# PARTS OF THE EXERCISE
a: According to the passage on concussions in high school athletes, why must Rhode Island coaches hold a preseason meeting with athletes and their parents? Answer in one to three sentences.
b: Pick up the passage on concussion education for high school athletes after its last sentence and continue it.

# READING PASSAGE
Education and Prevention of Concussions in High School Athletes

Following up yesterday’s post on the increase in concussions seen at hospital emergency rooms, new initiatives to educate the high school sports community about concussions have been adopted. Beginning in the fall of 2010, all Rhode Island high school coaches — head coaches, assistants and volunteers — must take a free 20-minute online course on the signs, symptoms and proper treatment of concussions available on the National Federation of State High School Associations (“NFHS”) website according to a report in the Providence Journal

Following recently passed legislation in Rhode Island — the School & Youth Programs Concussion Act Title 16-90-1 — coaches must hold a preseason meeting with athletes and their parents to discuss the symptoms and risks of concussions and traumatic brain injury. All players and parents must then sign a form acknowledging that they have been given this information. This season, any athlete who suffers a head injury in a practice or a game must be removed from competition. He or she may not return to play until they are evaluated by and receive written clearance from a licensed physician.

Dataset records
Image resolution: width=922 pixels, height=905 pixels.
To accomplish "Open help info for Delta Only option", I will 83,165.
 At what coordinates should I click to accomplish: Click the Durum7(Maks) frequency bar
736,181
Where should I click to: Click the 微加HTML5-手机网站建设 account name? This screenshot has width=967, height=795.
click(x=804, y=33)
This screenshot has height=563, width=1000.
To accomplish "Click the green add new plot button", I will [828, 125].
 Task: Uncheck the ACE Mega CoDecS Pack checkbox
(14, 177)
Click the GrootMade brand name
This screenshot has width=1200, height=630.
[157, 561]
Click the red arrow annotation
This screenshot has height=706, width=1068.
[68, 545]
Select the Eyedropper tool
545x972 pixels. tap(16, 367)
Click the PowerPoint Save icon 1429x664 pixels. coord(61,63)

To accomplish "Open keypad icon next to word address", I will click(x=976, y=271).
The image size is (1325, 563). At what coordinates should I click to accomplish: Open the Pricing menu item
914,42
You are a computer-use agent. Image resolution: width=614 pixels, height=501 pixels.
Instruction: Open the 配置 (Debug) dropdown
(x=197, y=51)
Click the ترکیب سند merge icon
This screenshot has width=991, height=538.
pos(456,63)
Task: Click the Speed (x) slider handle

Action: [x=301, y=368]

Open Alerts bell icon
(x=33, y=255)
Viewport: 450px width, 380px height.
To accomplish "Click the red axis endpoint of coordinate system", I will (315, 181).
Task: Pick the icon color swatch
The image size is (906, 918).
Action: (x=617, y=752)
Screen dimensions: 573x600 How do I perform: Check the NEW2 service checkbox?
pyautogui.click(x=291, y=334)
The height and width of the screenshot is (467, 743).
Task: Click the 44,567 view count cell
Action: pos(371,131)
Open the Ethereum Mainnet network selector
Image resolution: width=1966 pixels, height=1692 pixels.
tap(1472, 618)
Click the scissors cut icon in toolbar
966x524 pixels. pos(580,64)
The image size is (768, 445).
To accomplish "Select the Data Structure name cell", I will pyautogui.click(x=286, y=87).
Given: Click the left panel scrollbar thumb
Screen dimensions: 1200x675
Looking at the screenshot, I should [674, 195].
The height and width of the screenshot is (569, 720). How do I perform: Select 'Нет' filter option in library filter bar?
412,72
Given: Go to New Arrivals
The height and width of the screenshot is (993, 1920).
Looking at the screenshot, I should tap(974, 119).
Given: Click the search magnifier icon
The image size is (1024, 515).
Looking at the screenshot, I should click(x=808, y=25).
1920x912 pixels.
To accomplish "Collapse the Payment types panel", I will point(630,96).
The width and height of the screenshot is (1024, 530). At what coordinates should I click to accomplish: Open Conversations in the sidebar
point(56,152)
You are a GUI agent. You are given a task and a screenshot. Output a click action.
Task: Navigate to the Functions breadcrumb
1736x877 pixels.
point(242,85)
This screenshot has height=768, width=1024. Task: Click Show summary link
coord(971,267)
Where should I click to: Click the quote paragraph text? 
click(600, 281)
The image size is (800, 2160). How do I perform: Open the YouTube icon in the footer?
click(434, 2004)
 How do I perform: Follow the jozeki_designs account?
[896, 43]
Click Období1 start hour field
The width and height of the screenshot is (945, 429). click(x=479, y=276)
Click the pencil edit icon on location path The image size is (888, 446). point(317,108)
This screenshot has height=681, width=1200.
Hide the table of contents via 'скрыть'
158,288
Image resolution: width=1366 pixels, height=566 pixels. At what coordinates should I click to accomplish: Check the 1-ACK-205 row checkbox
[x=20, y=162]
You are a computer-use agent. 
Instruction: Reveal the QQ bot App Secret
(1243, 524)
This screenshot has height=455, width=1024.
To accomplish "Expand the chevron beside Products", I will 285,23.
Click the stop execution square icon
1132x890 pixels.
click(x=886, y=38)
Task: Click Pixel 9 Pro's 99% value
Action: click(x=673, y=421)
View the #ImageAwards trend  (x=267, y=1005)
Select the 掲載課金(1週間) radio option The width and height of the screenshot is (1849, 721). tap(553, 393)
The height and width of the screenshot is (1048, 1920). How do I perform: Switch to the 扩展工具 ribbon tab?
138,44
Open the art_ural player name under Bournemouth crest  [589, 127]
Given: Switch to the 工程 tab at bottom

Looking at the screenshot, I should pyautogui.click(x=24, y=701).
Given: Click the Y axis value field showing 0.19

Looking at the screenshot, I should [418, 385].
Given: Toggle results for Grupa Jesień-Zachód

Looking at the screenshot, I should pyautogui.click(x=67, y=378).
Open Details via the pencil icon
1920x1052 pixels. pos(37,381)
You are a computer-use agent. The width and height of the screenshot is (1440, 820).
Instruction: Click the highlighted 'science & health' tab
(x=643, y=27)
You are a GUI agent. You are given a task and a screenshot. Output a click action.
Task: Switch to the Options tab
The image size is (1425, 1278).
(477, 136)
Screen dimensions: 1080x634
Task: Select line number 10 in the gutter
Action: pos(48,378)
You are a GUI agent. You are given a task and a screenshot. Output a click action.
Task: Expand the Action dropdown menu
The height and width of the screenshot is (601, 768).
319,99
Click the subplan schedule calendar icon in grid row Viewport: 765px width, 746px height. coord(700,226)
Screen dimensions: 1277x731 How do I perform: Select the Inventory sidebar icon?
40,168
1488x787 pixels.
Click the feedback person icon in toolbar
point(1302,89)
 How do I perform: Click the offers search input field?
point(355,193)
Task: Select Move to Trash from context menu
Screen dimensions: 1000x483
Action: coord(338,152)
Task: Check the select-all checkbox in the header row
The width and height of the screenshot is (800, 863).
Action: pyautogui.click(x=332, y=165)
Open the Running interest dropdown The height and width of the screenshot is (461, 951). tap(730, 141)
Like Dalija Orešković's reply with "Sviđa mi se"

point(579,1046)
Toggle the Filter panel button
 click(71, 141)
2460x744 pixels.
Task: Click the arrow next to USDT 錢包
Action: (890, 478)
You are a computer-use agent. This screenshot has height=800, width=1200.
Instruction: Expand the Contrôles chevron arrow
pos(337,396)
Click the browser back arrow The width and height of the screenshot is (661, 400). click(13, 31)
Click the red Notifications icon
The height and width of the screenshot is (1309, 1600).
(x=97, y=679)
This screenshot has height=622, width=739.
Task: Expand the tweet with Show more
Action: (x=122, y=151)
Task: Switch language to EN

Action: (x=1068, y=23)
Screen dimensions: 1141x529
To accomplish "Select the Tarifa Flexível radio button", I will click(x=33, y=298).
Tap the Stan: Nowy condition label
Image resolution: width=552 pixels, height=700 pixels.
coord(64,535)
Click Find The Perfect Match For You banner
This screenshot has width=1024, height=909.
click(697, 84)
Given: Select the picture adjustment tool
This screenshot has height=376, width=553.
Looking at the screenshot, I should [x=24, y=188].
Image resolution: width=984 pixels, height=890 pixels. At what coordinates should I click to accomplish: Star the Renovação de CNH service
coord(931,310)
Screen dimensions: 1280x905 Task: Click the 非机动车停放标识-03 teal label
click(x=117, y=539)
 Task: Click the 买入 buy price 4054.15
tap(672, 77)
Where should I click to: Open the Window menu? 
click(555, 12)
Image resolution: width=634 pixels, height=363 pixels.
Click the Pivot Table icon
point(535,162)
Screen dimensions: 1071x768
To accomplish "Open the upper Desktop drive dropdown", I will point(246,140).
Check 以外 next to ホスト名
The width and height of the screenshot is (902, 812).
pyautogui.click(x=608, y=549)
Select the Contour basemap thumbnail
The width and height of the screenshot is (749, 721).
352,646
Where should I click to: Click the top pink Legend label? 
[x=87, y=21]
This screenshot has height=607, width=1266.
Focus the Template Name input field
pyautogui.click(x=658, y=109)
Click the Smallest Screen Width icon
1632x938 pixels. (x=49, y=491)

# ANSWERS TO THE TASKS
a: Coaches must hold the meeting because of recently passed Rhode Island legislation, the School & Youth Programs Concussion Act Title 16-90-1. At the meeting they discuss the symptoms and risks of concussions and traumatic brain injury.

b:
According to the National Federation of State High School Associations Sports Medicine Handbook, a concussion is a brain injury that occurs when a sudden blow to the head or to the body causes the brain to shake inside the skull. Common symptoms, which vary from person to person and may last for hours, days, weeks or even months, include:

  • nausea,
  • dizziness,
  • ringing in the ears,
  • prolonged or recurring headaches,
  • fatigue,
  • weakness or numbness,
  • as well as difficulty seeing,
  • concentrating or
  • remembering things.

Once someone suffers a concussion, he or she is at an increased risk for further concussions. Although most concussions are mild, it is possible for a concussion that is not managed properly to lead to prolonged brain damage and even death. It is hoped that this educational program and information will lead to a reduction in the numbers of young athletes taken to the emergency rooms for treatment of traumatic brain injury and multiple concussions.